Convoys of mercenaries – including suspected members of Russia’s Wagner company – passed through the city of Ajdabiya on Sunday, which is located between Haftar’s western stronghold of Benghazi and Sirte, according to Al Jazeera.
These included “more than 3,000 Russian mercenaries” along with fighters from Sudan and Chad, the broadcaster claimed.
The city of Sirte has been the battleground between the internationally-backed Government of National Accord (GNA) and Haftar’s self-described Libyan National Army militias.
“Sirte was the most dangerous place in Libya after it became a focal point for mercenaries of the Russian Wagner company,” an army spokesman for the GNA said in a statement on Saturday, warning of what he described as “criminal gangs”.
GNA forces have made major gains against Haftar’s militias in recent months, thanks in part to increased support from backer Turkey.
Sirte – which lies some 450 kilometres (280 miles) east of the capital – is under the control of Haftar’s forces and is seen as a major prize for the GNA.
Last year, Haftar launched an offensive to seize control of western Libya and the capital Tripoli – held by the UN-recognised government.
This failed and led to a successful GNA counter-offensive, which is now approaching Sirte.
In a televised address, Egyptian President Abdel Fattah al-Sisi – a key backer of Haftar – said Sirte is a “red line” for Egypt, citing the need for Cairo to protect its porous western border as grounds for “direct intervention” in Libya.

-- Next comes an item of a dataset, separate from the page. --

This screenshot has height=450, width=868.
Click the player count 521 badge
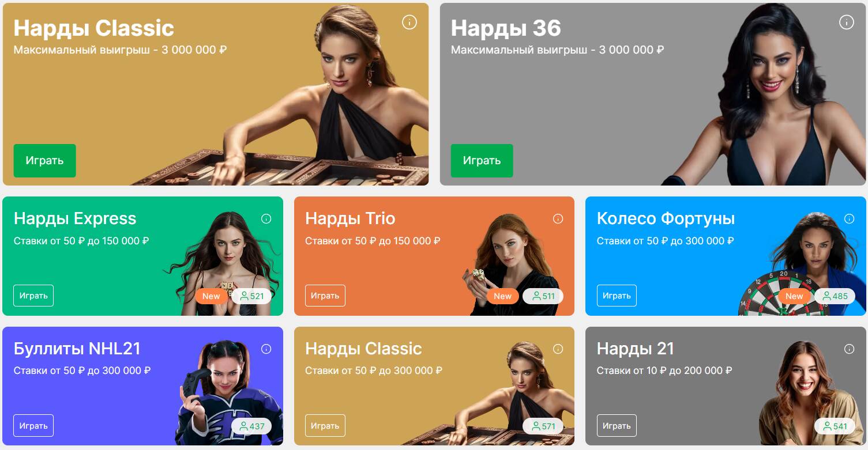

“If the Libyan people asked us to intervene, it is a signal to the world that Egypt and Libya share .. common interests, security and stability,” Sisi said on Saturday.
The GNA denounced Sisi’s warning, saying any intervention would be a threat to Libya’s security.

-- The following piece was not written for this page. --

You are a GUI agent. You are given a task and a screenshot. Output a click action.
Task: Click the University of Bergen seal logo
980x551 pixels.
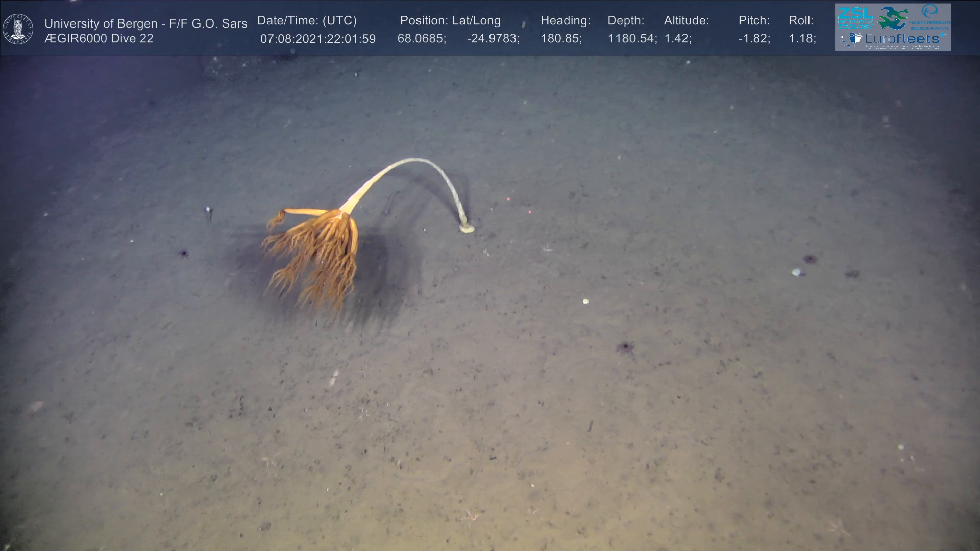pos(18,29)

“We strongly reject what was said by al-Sisi and consider it a continuation of the war on the Libyan people, interference in Libyan affairs and a dangerous threat to national security,” said Mohammed Amari Zayed, a member of the GNA’s presidential council.
“There can be no ‘red line’ within our borders. We reject any bid aimed at dividing the Libyan people or their territory… (and) we categorically reject any bid to impose guardianship on Libya,” he added.

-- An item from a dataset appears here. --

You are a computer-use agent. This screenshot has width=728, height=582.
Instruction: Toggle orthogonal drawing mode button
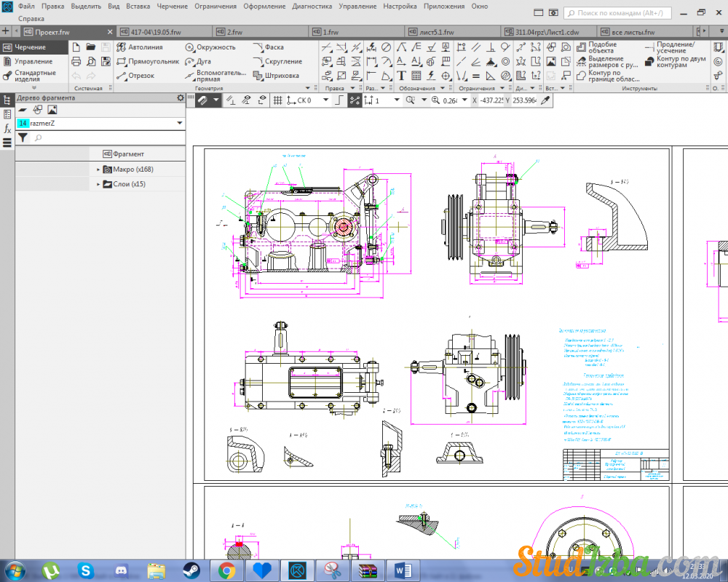(339, 100)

Turkey also vowed to continue supporting the GNA’s push for Sirte and demanded the evacuation of Haftar’s forces from the city for a “sustainable ceasefire”.
Libya has been torn by violence, drawing in tribal militias, mercenaries, and jihadists since the 2011 revolution which toppled longtime dictator Muammar Gaddafi.
Like Haftar, the head of the House of Representatives is based in the east of the country, where they are both supported by Egypt.
The GNA has vowed to take Sirte, Gaddafi’s hometown and a strategic access point to Libya’s key oil fields.
It is also the last major settlement before the traditional boundary between western Libya and Haftar’s stronghold in the east.
“Some think they can trespass on the Sirte or Al-Jufra frontline. This for us is a red line,” Sisi said.
Turkish presidential spokesman Ibrahim Kalin told AFP in an interview that a ceasefire in Libya would be possible if Haftar’s forces withdrew from Sirte and Al-Jufra.
“It should be a sustainable ceasefire, meaning that the other side, the LNA (Libyan National Army – forces loyal to Haftar), should not be in a position to launch another attack on the legitimate Libyan government any time it wants,” Kalin told AFP in an interview in Istanbul.
Cairo proposed its own ceasefire in Libya earlier this month but it was dismissed by the GNA.
That proposal also called for withdrawal of foreign mercenaries, and disbanding of Libyan militias.
The Egyptian president blamed “external forces” supporting “extremist militias and mercenaries” in Libya for blocking the initiative.
He further urged Egyptian troops to “be prepared to carry out any mission, inside our borders, or if necessary, outside our borders.”
On Friday, the Arab League announced plans to hold an urgent virtual foreign ministers meeting on Libya this week at Egypt’s request.
But the GNA said it would boycott the meeting as it would “merely deepen the rift” between Arab governments on the conflict.